La campagna abbonamenti 2024/25 della Salernitana è la richiesta di un forte atto di fede alla tifoseria granata. Se abbonarsi è già di per sé un esercizio di profonda devozione ai propri colori, quest’anno ai tifosi dell’Ippocampo tocca un sacrificio in più.
Il riferimento, giocoforza, non può che andare ai prezzi. I vecchi abbonati in curva – la cui prelazione è scattata oggi alle 12 – spenderanno 185 euro per rinnovare; 200, invece, per chi acquisterà la tessera in vendita libera.

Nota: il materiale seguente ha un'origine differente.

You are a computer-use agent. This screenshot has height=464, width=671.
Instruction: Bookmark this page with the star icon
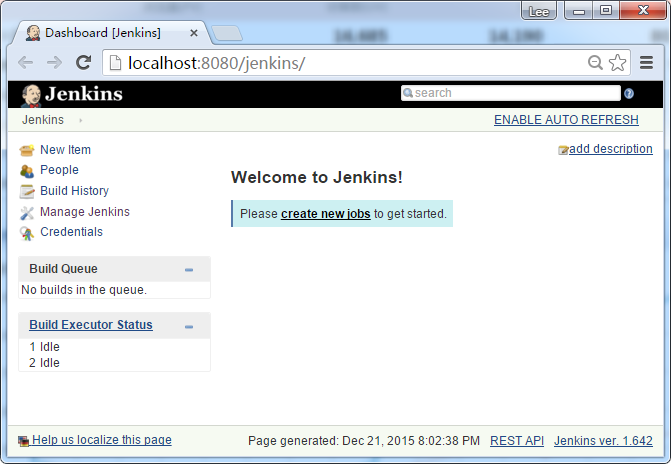(x=618, y=63)
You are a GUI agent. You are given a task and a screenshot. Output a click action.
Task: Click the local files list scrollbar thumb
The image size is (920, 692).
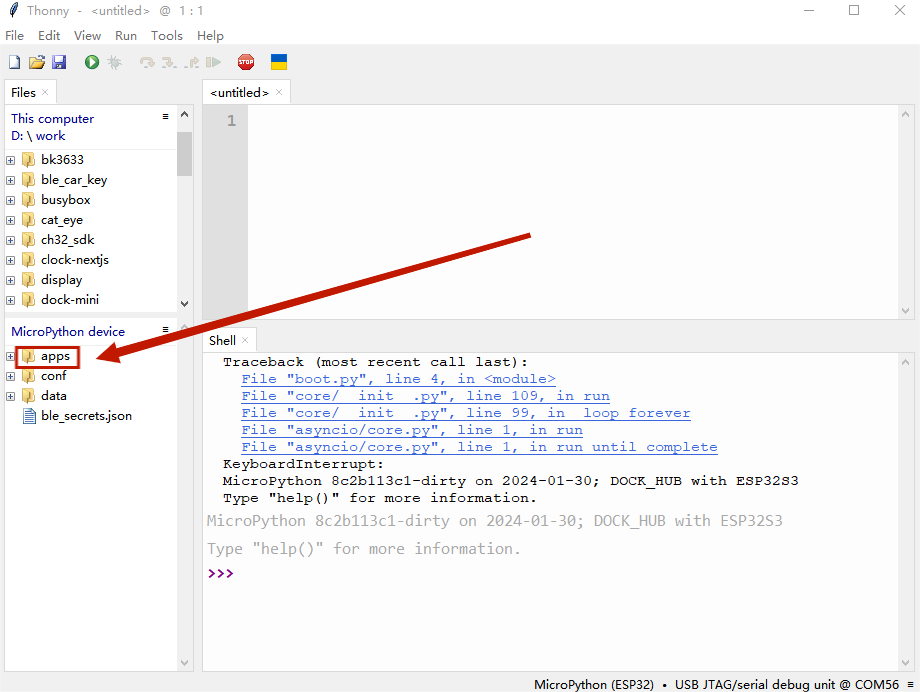coord(184,153)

Non è poco, ma da altre parti va anche peggio: il settore popolare costerà 200 euro anche per chi tifa Brescia, Sampdoria o Juve Stabia, 235 a Palermo e addirittura 240 (solo per 18 partite) a Catanzaro e Cosenza. Fino ai 255 euro fissati dal Sudtirol per la gradinata del Druso di Bolzano.
Insomma, aspettando Bari e Carrarese (le uniche più in ritardo della Salernitana), il confronto con le altre piazze tutto sommato regge. Ci sono altre big che costano meno (Cremonese, Sassuolo e Frosinone), ma non è questo il punto.
Perché il pricing praticato dalla società di Iervolino contravviene a quanto la tifoseria ha vissuto negli ultimi mesi: Salerno ha assistito ad un girone di ritorno da incubo, lenta agonia verso una retrocessione consolidata con largo anticipo.
17 punti – e tante, tante figuracce – comunque incapaci di piegare una piazza che è scesa in B mantenendo presenza, orgoglio e – soprattutto – una civiltà di cui esser fieri.
La linea della società sembra chiara: è tempo di austerity, e non da oggi. Almeno da gennaio, quando un Sabatini debilitato fu richiamato per tentare il miracolo disponendo di limitatissime risorse.
Tornando un po’più indietro, però, la società ha speso eccome: prima nel 2022-23, per creare – a suon di botti di mercato – una Salernitana nuova di zecca dopo l’instant team del 7%. E poi la scorsa estate, in cui – accanto alle tante scommesse perse – i soldi per trattenere Dia, Pirola, Ochoa e Candreva sono pur sempre stati investiti.
E forse, appurata la quantità, il problema sta proprio nella qualità degli investimenti fatti, più che nella conseguente chiusura dei rubinetti. Insomma, che la Salernitana stia raschiando il fondo del barile è cosa tanto legittima quanto lampante.
Evidente, però, era anche la necessità di tendere la mano ad una tifoseria ferita da un campionato più che mortificante nella sua seconda parte: cosa che, però, non è stata fatta.
Gli abbonamenti costeranno di più rispetto a quelli dell’era Lotito – Mezzaroma, una proprietà piuttosto abile nell’inimicarsi la tifoseria granata al netto degli innegabili risultati sportivi.
Ma, soprattutto, la società attuale ha dato piena continuità alla linea dell’ultimo biennio, imponendo a quelli di sempre un’altra spesa grossa dopo le cifre stellari delle due recenti annate in Serie A.
Difficile scordarselo: il tifoso di Curva Sud ha speso 700 euro in due anni per vedere prima il miglior campionato della storia granata, e poi una delle retrocessioni meno dignitose di sempre. Pagando, per quest’ultima, il secondo abbonamento più caro d’Italia dietro a quello della Juventus.
E ad oggi, francamente, la situazione non desta ottimismo: la Salernitana è partita in ritardo su tutto, è in ritiro con tanti calciatori reduci dal disastro dell’anno scorso, e che – Petrachi docet – rappresentano una pesantissima zavorra su un mercato già sottoposto alla scure della sostenibilità.
Tutto ciò può bastare per parlare di un’annata che non parte esattamente sotto i migliori auspici. Recente passato, presente e futuro: il tifo – si sa – è fatto anche di sofferenza. E atti di fede. Spinti, mai come in questo caso, soprattutto – e forse soltanto – da irrazionale passione.